Of course, since the memory allocation comes from Rprofmem (via benchmark::mark), this only measures allocations of memory for objects on R's heap. Allocations by C extensions (like DuckDB and SQLite) aren't tracked. They're surely _more_ space efficient than just reading everything into RAM, but perhaps by a smaller margin than shown here.
this benchmark is more comprehensive for this type of analytical work:

https://h2oai.github.io/db-benchmark/

Here’s hoping that DuckDB will add support for spatial data, indexing, and query predicates. It would be great if this were a first-class feature instead of bolted on like SpatiaLite is to SQLite.
It could! But those are not exactly "easy things to do" ;) I'm sure it could happen, for a sufficiently large grant.
Are you a contributor? Is there a way to bring this up with the team? Perhaps a place to start would be to add support for storing OGC Simple Features and corresponding to/from conversion functions.
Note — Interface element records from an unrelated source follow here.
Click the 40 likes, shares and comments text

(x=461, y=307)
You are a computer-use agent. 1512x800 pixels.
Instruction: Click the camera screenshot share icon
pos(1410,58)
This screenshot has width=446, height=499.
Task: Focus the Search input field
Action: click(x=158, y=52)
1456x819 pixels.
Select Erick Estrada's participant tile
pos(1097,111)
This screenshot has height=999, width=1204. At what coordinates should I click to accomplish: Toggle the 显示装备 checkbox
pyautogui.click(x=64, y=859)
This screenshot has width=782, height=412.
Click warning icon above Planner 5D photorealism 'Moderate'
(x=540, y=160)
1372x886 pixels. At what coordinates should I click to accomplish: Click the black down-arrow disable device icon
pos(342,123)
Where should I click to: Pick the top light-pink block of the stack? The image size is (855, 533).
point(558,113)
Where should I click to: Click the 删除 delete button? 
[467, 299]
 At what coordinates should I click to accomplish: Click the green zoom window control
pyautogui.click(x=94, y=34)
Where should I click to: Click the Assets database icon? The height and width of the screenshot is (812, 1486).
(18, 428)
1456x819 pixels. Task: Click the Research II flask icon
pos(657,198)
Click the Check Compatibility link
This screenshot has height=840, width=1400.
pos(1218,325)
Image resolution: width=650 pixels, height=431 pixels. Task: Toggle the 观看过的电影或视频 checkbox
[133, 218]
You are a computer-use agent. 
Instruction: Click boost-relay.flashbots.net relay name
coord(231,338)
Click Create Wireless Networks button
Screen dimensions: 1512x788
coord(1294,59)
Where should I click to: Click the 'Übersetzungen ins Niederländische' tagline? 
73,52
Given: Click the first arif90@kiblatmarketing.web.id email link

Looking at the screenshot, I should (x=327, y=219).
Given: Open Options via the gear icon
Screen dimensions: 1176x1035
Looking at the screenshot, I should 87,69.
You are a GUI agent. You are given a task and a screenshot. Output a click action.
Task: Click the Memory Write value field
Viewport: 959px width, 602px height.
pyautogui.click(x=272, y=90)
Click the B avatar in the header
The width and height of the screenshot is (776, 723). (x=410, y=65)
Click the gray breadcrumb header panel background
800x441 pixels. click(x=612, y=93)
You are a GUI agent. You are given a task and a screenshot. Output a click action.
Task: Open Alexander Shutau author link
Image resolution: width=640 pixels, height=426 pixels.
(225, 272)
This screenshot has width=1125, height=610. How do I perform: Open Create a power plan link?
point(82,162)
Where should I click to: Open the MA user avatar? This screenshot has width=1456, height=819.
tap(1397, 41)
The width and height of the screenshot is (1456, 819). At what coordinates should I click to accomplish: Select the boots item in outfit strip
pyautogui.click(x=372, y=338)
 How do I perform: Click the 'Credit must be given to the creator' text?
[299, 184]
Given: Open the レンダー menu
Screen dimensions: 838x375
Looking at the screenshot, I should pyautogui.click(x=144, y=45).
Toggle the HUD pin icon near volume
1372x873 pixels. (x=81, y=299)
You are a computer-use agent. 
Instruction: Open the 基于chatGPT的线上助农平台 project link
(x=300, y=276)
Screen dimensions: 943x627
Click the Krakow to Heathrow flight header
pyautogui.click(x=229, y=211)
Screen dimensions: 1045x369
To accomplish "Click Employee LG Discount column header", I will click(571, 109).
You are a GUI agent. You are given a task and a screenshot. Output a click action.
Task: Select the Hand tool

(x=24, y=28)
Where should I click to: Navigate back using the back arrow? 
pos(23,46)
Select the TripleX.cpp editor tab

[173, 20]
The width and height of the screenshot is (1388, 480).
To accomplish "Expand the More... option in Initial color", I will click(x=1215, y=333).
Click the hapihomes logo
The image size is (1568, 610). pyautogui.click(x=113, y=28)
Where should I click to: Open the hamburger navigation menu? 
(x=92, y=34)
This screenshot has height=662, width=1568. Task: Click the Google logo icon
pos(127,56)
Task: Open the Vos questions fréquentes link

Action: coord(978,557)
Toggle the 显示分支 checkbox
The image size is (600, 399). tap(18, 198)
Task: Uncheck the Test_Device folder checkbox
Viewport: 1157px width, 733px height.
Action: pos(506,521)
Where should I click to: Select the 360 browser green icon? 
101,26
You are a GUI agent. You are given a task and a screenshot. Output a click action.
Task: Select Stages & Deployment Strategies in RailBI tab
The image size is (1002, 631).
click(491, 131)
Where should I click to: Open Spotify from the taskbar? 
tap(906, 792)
I don’t have a lot of spare time, but may want to take a stab at a proof of concept if some developers could help orient me to the code.
DuckDB developer here - we absolutely welcome outside contributions. Feel free to open an issue or discussion on our github for a feature request, and we would be happy to point you in the right direction!
Maybe I should get involved and try to help this…however DB hacking is a bit out of my depth at the moment…
I thought pandas was in some sense evolving towards arrow? (For those who aren’t aware, they share a co-creator).

Edit: that said a benchmark would be worthwhile, and similarly the tidiverse should evolve towards arrow speed I hope since they also share a co-creator.